E il paradosso è il Ponte sullo Stretto. L'opera, come è noto, è il pallino di Salvini Ministro delle Infrastrutture, è l'eredità politica berlusconiana passata alla Lega, è una scommessa che il partito del Nord non può perdere, un feticcio che il "Capitano" non può abbandonare.

Purtroppo, però, ci si è messa la triste realtà di mezzo. il Ponte costa davvero tanto, e i 14 miliardi per realizzarlo da qualche parte bisognerà farli saltare fuori e non è funzionale alla ricerca di risorse (per ora sono stati saccheggiati i Fondi di Coesione di Calabria e Sicilia) che tanti, troppi tecnici abbiano dubbi sulla fattibilità.

Ed ancora, anche il Ministro dell'Ambiente e la Commissione Via-Vas non hanno lavorato al meglio per Salvini: una parte della Valutazione di Impatto Ambientale è negativa per le aeree protette sulle due sponde dello Stretto, per l'assenza di interventi compensativi, per un disastro ambientale annunciato cui - per decreto - si è deciso di far fronte step by step, a cantiere aperto, per come viene.

Per risolvere questa ultima rogna della valutazione di impatto ambientale "negativa", dovrebbe intervenire la Commissione Europea, con una deroga specifica e motivata che consenta di ingoiare il rospo dello sfregio del territorio senza rimanere affogati, e non è per nulla scontato! Ed allora, come fare? Come tenere tutto insieme? Come inserire anche il Ponte nel più generale progetto sovranazionale del Sovranismo? Come accontentare Trump sulle spese militari e dar via libera finalmente ai cantieri tra Calabria e Sicilia senza rimanere appesi alle cattiverie dei burocrati di Bruxelles?
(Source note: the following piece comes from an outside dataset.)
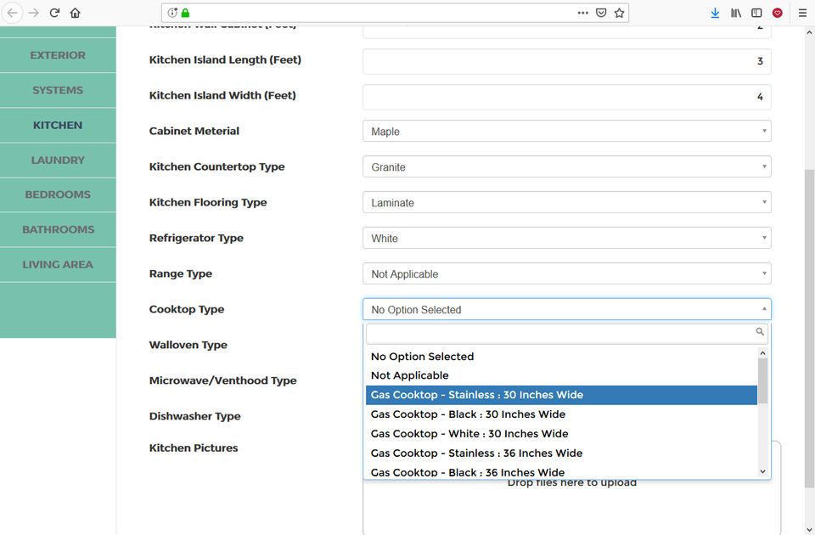Screen dimensions: 815x535
Task: Open the Cabinet Material dropdown
Action: pos(566,132)
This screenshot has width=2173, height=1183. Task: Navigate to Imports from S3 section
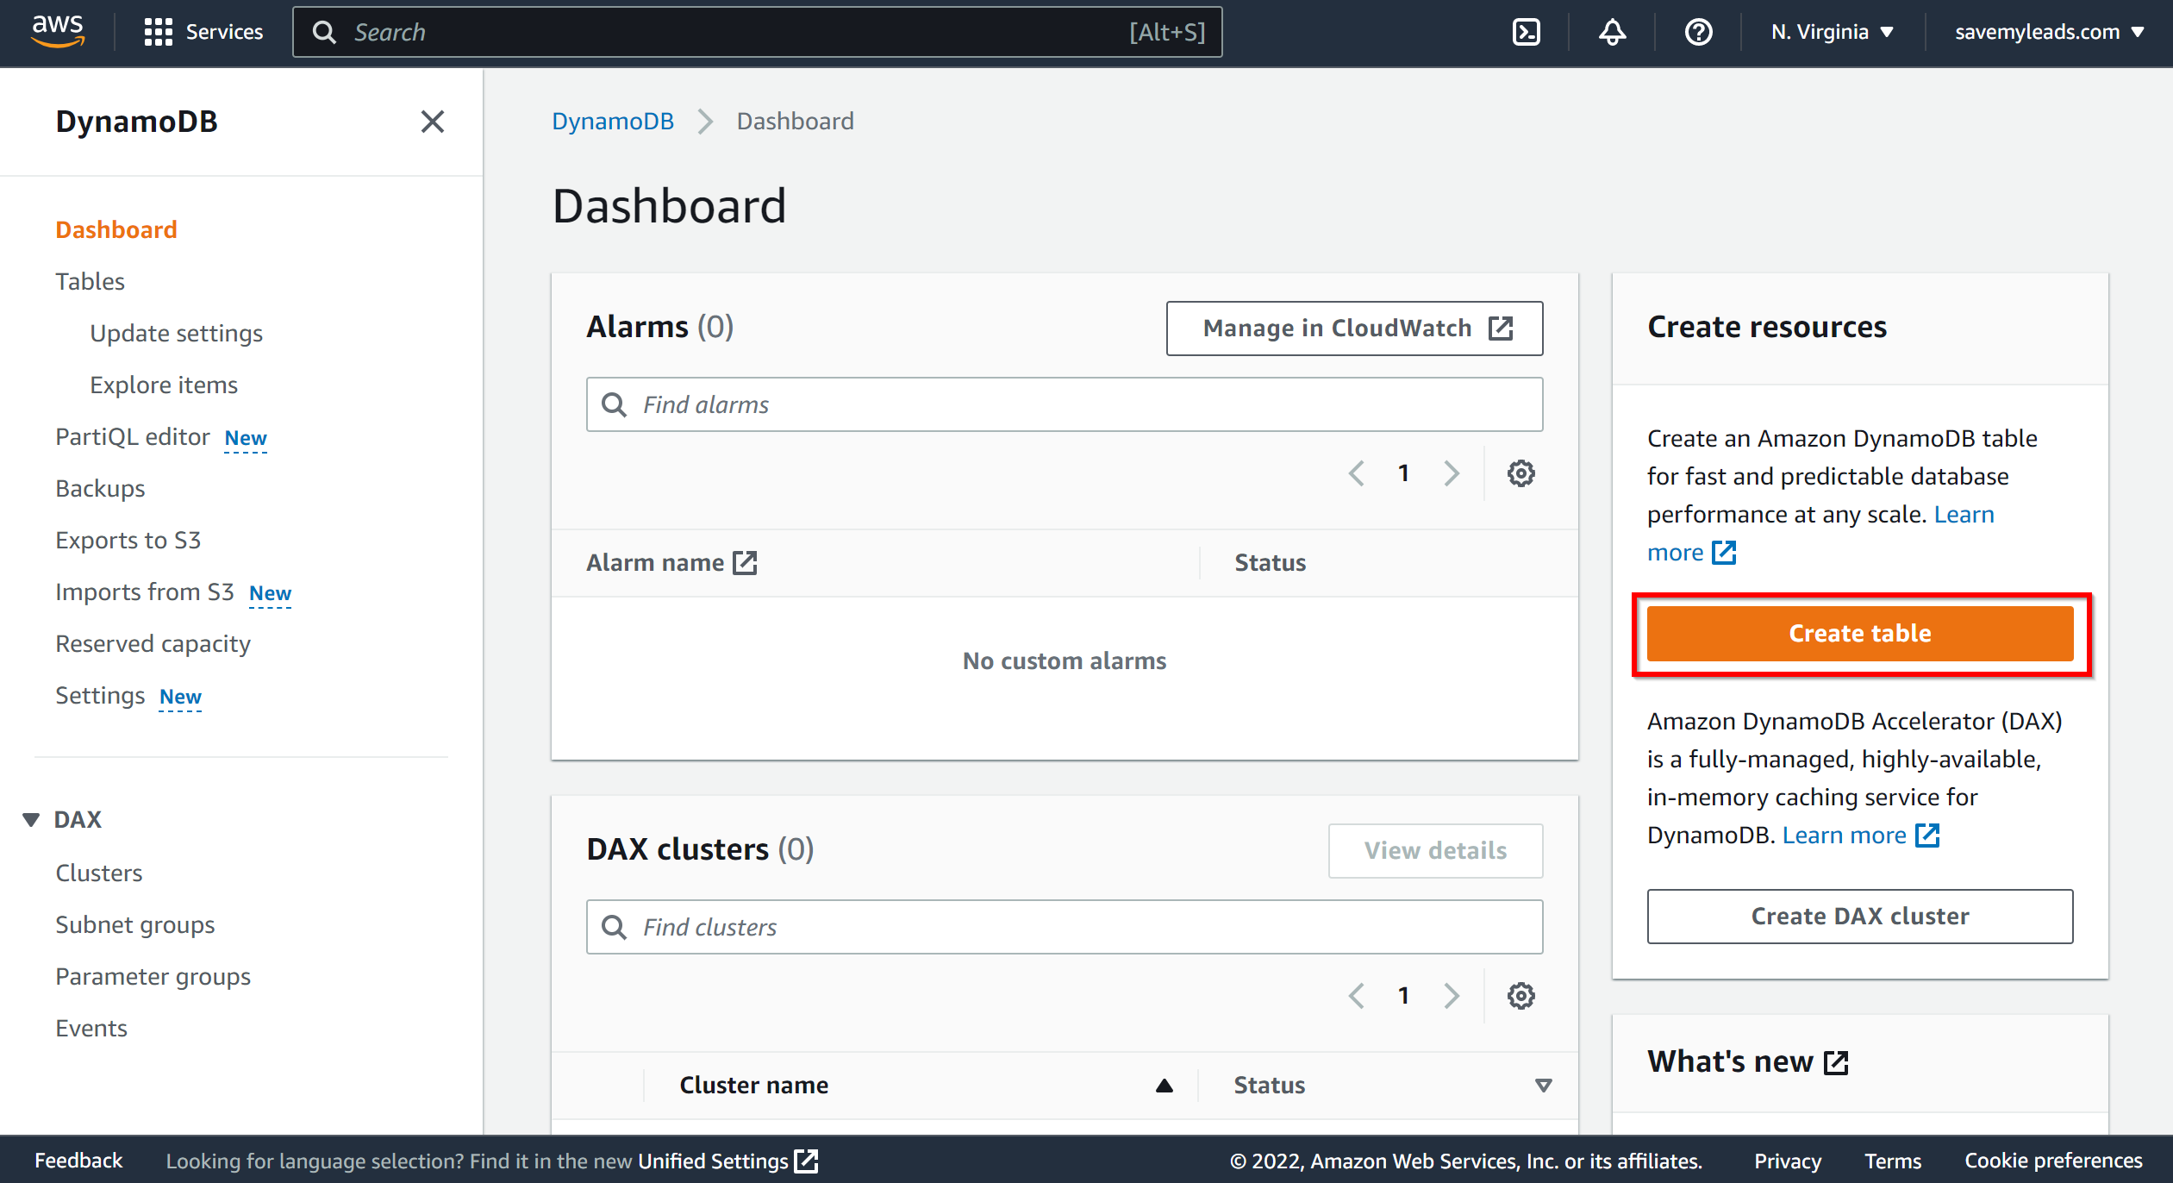[x=143, y=592]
Ecco la genialata, la mandrakata! Il Consiglio dei Ministri ha dichiarato il Ponte opera di rilevanza strategica, lo ha battezzato come indispensabile e imperativo per l'interesse pubblico e notifica all'Europa questo atto di forza, sperando di sfangarla. Ed ancora, il Ponte diventa improvvisamente - sempre per intervento governativo - un "ponte militare", essenziale per il trasporto di truppe e mezzi, decisivo per difendere da un attacco nemico l'Italia e tutta l'Europa.

La mossa è duplice e così si tenta - all'italiana - di tacitare i tecnici europei e disapplicare le norme ambientali e, allo stesso tempo, tralasciando per un po' il "pacifismo", si tenta di confondere Trump, di prenderlo per stanchezza, in modo da inserire l'infrastruttura fra le spese militari da presentare all'Alleanza Atlantica, come "arma" buona per l'incremento del due per cento sul Pil.

C'è da aggiungere altro? Le destre di lotta e di governo danno il meglio di loro: va tutto bene, tutto è utile, se si riesce il più a  lungo possibile a nascondere gli scarponi di cartone e l'inutile moschetto.